Hiérarchie, demain à Morges.

Au début de la Préhistoire, l’organisation sociale était plutôt simple. Chaque tribu avait un chef et des tas de pas chefs. Puis la démographie galopa comme un poney au petit matin, les populations grandirent comme le poney lorsqu’il devient cheval, bref, y aurait eu du monde au portillon si les portillons avaient existé.

Cela impliquait, d’une part, que l’ambiance était un peu tendue pendant les longs mois d’hiver, imagine, quatre mois entassés à 250 dans une caverne, pas de cartes, pas de soirées karaoké, rien à faire à part peindre des mammouths sur les murs et même pas l’espoir d’être nominé à la fin de la semaine, forcément, y a un moment où les blagues d’UuuhGruhur et les jérémiades de UhGrhhur commencent à te taper sur les nerfs sévère, mais là n’est pas l’objet de ce post.

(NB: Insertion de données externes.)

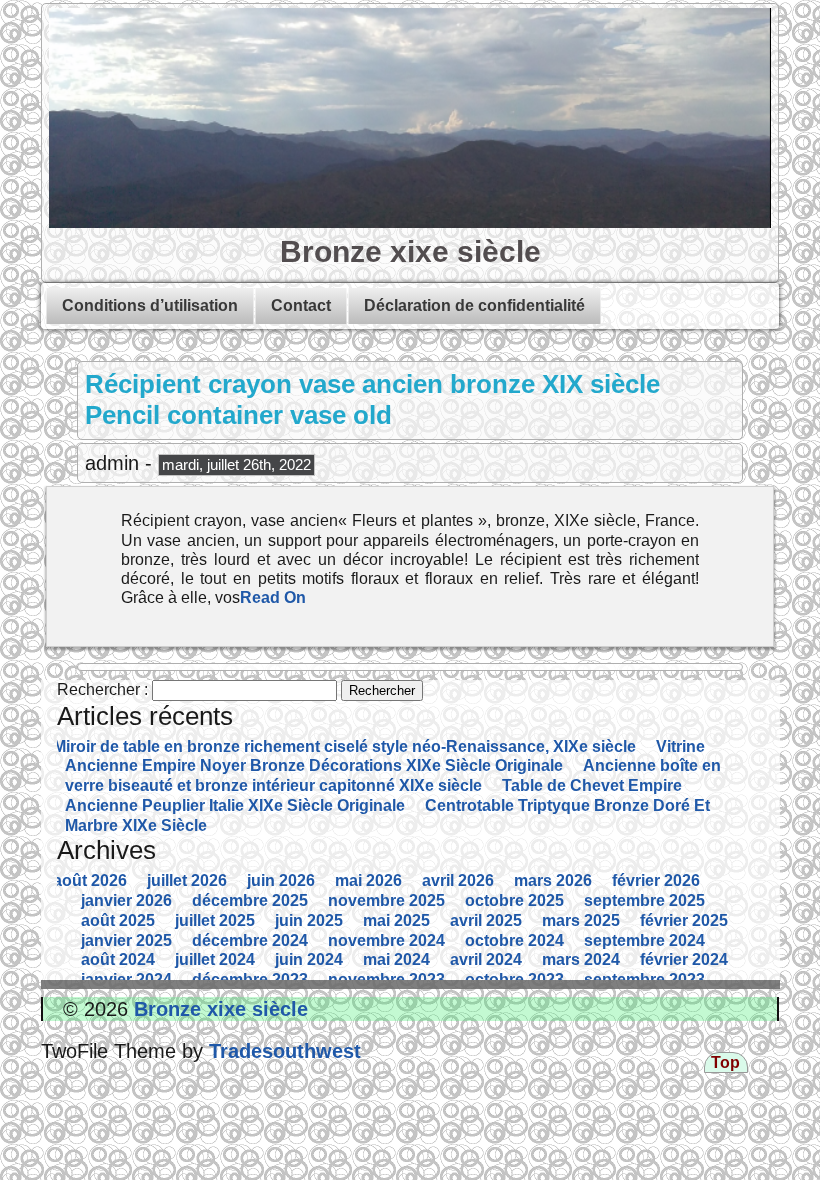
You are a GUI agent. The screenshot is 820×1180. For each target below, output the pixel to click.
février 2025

Cela impliquait également et d’autre part que pendant les mois de pas hiver, y avait un peu trop de monde pour aller chasser le mammouth. Le grand chef UhGruhr décida alors de créer des groupes de travail: chasse au gros gibier, chasse au petit gibier, outillage, développement d’activités ludiques hivernales.
Puis il fallut subdiviser les groupes en sous-groupes. Malheureusement, UhGruhr constata une baisse de productivité du groupe “taillage de pointes de silex”, qui n’avait pas atteint ses objectifs au premier trimestre -10012. De plus, des voix s’élevaient au sein du clan pour dire que “ceux de danse tribale et peinture rupestre, c’est des planqués, ils foutent rien de leurs journées”.
UhGruhr décida alors de nommer des chefs de groupe, des sous-chefs de sous-groupes, des adjoints et des sous-commissions de surveillance.

Conscient que ces tâches étaient plutôt ingrates, qui voudrait passer son temps à peindre des rapports et à fabriquer des colliers en trombones quand il pourrait courir gracieusement derrière un troupeau d’aurochs?, UhGruhr nomma aux nouveaux postes des vieux de plus de 21 ans, des boiteux, des “se donne de la peine mais en a aussi beaucoup” et tous les gens qui font moins de bêtises quand ils surveillent que t’en fasse pas que quand ils viennent t’aider à chasser la belette cendrée ou à découvrir le feu.

Mais, contre toute attente, les hommes étaient fascinés par ces nouveaux postes. Ils passaient désormais le plus clair de leur temps à espérer une promotion, dire du mal de leur chef, se plaindre que le boulot était mieux avant leur promotion, se demander pourquoi c’est ce con d’UuhGrhuhur qui est devenu chef du groupe “inventions de trucs plus sympas que le mammouth séché pour le petit-déjeuner”, j’étais meilleur que lui, c’est moi qui ai eu l’idée de traire des mammouthes pour faire du beurre, bon ok ça a fait trois morts mais si ceux de “systèmes de protection divers” avaient inventé le casque, ça serait pas arrivé.

Or, à l’époque, les gouvernements étaient très instables. On pratiquait la démocratie directe: lorsque le chef était contesté, on lui mettait un grand coup de gourdin sur le crâne, on l’offrait en sacrifice au premier tigre à dents de sabre de passage puis on s’élisait démocratiquement à sa place, directement, sans attendre 2007. Cela s’appelait un putsch, à cause du bruit que fait le gourdin quand il entre en contact avec la tête. UhGruhr vit dans ce nouveau système social le moyen d’occuper un peu les gens et, ainsi, de continuer à cheffer tranquillos pendant quelques années: pendant qu’ils s’intriguaient parmi, ils oubliaient de revendiquer la chefferie.

Depuis, le système a un peu évolué puisque “mammouths et tradition” et “furets, ratons-laveurs, pangolins et autres animaux pas très bons mais bourrés de protéines” ont fusionné.